=== Page ===
Page history last edited by PBworks 19 years, 8 months ago

Disucussion for September 15 session - click "Edit" to add your notes/questions, then "Save":

 

    • Todd's questions

 

Ross Douthat, "Does Meritocracy Work?"

 

  • Half of the offspring of families with incomes of $90K or above graduate from college; for the income range $35K-61K, the percentage is a little better than one in ten, and it is only one in 17 for families making less than $35K. What does this tell us about "meritocracy"?

 

  • Why is access getting more unequal over time? For example:
    • "the share {of Pell Grant recipients} attending four-year colleges fell from 62 percent in 1974 to 45 percent in 2002"
    • "In the second half of the 1990s.. families with incomes below $40,000 received less than seventy cents for every dollar increase in private college tuition. All other families, including the richest, received more than a dollar in aid for ever dollar increase in tuition."

 

  • How does Stanford do in admitting poorer students?

 

  • Why hasn't class-based affirmative action been implemented?

 

  • "..economist Richard Vedder has suggested that states might consider offering less money to schools and more to students, in the form of tuition vouchers redeemable at any public institution in their home state." - Would this work? Why would states do this?

 

Tia O'Brian, "Ivy League or Bust"

 

  • Should universities create their own ranking system?

 

  • How do college admissions and access trends reflect what is happening in the rest of society?

 

Daniel Golden, "How Lowering the Bar Helps Colleges Prosper"

 

  • Is the ability of celebrity and wealthy children to get into high-status colleges even when they are underqualified a major or a minor problem?

 

 

Tom's Questions

 

  • In "Does Meritocracy Work?", Douthat provides statistics showing a strong correlation between college graduation rates and parental socioeconomic status. He seems to take this as evidence that our society is not a meritocracy. But Herrnstein's much-discussed 1971 article on IQ drew exactly the opposite conclusion from similar statistics. Herrnstein argued that the strong correlation of income with IQ showed that America was a meritocracy -- that is, a society in which the most talented are the most successful. He attributed the fact that economic success is strongly associated with parental wealth to the heritability of IQ. Assuming that IQ also correlates strongly with success in college, an advocate of Herrnstein's position might argue that the numbers Douthat cites show that colleges are accepting and educating just the right people -- that is, the most intelligent young people in the society. What additional kinds of data would one need to look at to try to choose between this conclusion and Douthat's?

=== Data lines ===
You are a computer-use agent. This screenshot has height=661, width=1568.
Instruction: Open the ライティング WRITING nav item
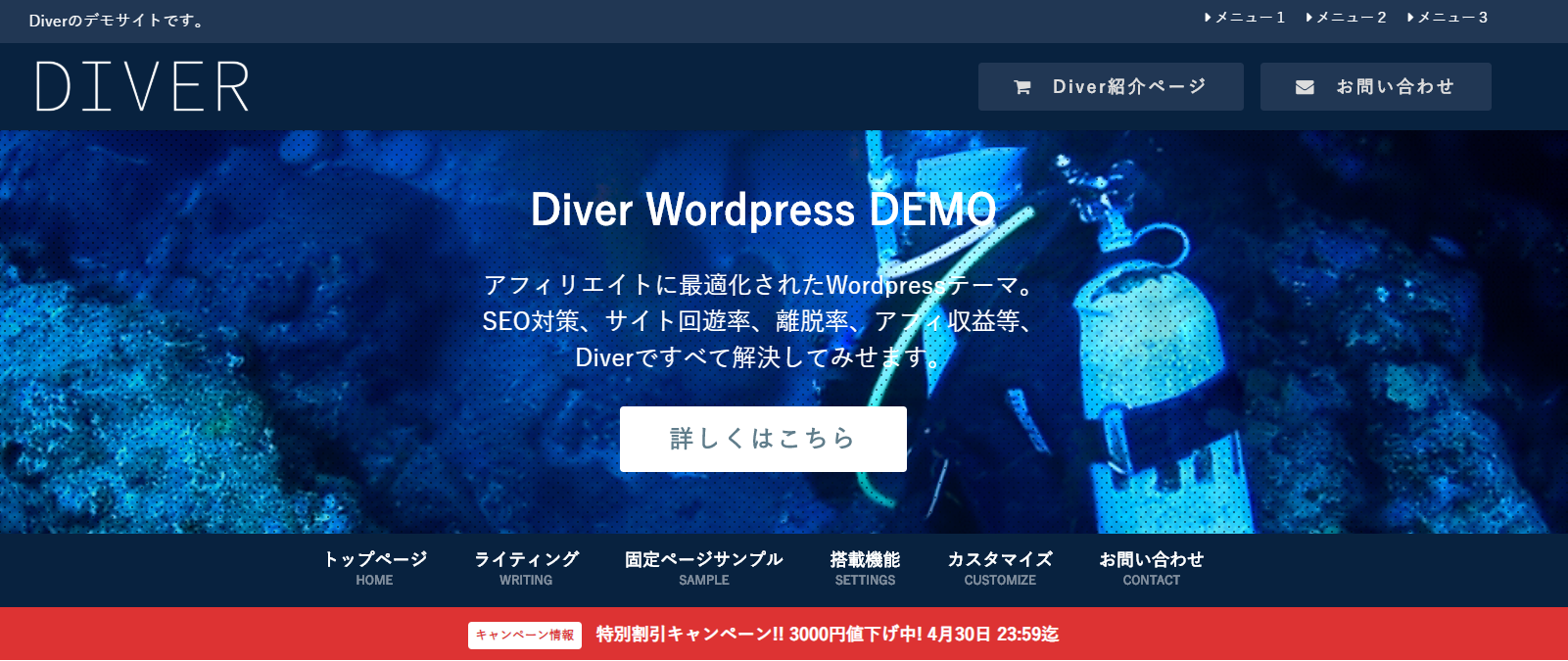click(x=526, y=568)
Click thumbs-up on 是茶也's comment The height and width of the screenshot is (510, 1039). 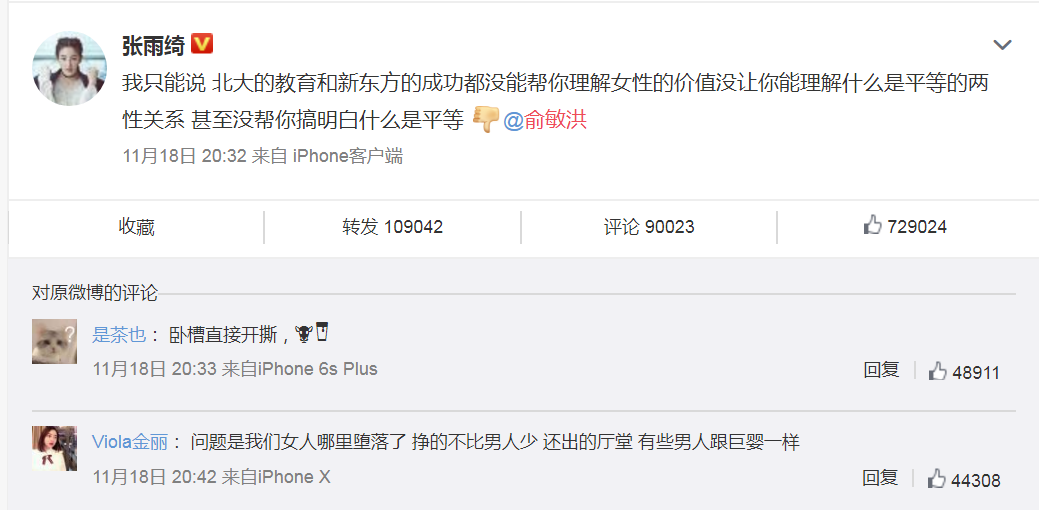[x=963, y=372]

=== Requests ===
[A] Answer these questions from the discussion page above, one line each:
(i) What share of the children of families with incomes of $90K or above graduate from college?
(ii) To what percentage had the share of Pell Grant recipients attending four-year colleges fallen by 2002?
(iii) In what year did Herrnstein's much-discussed article on IQ appear?
[B] Summarize the discussion page in two sentences.
[C] Based on the discussion page, say whether each statement is true, answering yes or no and quoting the words that decide it:
(i) Richard Vedder suggested that states give students tuition vouchers redeemable at any public institution in their home state.
(ii) Herrnstein attributed the link between economic success and parental wealth to unequal access to college.
(iii) In the second half of the 1990s, families with incomes below $40,000 received more than a dollar in aid for every dollar increase in private college tuition.

=== Responses to the exercise ===
[A]
(i) Half.
(ii) 45 percent.
(iii) 1971.

[B] The page collects notes and questions for a September 15 session, beginning with Todd's questions on readings by Ross Douthat, Tia O'Brian and Daniel Golden about unequal college access, class-based affirmative action, university rankings and the admission of underqualified celebrity and wealthy children. Tom then contrasts Douthat's view that the link between graduation rates and parental status shows society is not a meritocracy with Herrnstein's 1971 argument that such a link reflects inherited IQ, and he asks what further data could decide between them.

[C]
(i) Yes: "states might consider offering less money to schools and more to students, in the form of tuition vouchers redeemable at any public institution in their home state"
(ii) No: "He attributed the fact that economic success is strongly associated with parental wealth to the heritability of IQ."
(iii) No: "families with incomes below $40,000 received less than seventy cents for every dollar increase in private college tuition"